June 10, 2015
by Kahaliah Richards
Treatment of acute dental problems in the Emergency Department of hospitals has been growing relentlessly in Canada and the US for several years. A new study in Health Affairs shows that dental visits are impacted by government coverage of dental services for those on low income. Withdrawal of such dental coverage results in a higher rate of visits to the ER. This makes sense.
Under Obamacare, several states are beginning to pay for basic dental services for low income adults enrolled in Medicaid. But the coverage is essentially for surgical services not preventive services. And the rate of reimbursement by Medicaid for adult dental services generally limits the number of dental practices serving the low income groups.

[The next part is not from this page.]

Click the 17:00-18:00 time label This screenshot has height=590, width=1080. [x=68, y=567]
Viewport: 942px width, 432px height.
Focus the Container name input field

Hence, ER visits for emergency dental treatments are likely to continue to increase.
Is there a better way out of this festering issue?
We think so. It is called targeted prevention by way of treating the infection which causes dental decay. In our last Phase III controlled study, low income participants who had no dental insurance and who were marginalized economically and orally, were treated with Prevora or a placebo. Over 12 months, those treated with Prevora had a 70% (p less than 0.005) reduction in dental decay versus those on placebo.
Two other notable points: (a) the cost of delivering this dental care to the marginalized was likely far less than treating them in the ER or even in the dental practice, and (b) patient compliance was very high.
ER dentistry makes little sense. So too does basic surgical dental care on a limited reimbursement schedule.It is time to consider a different approach.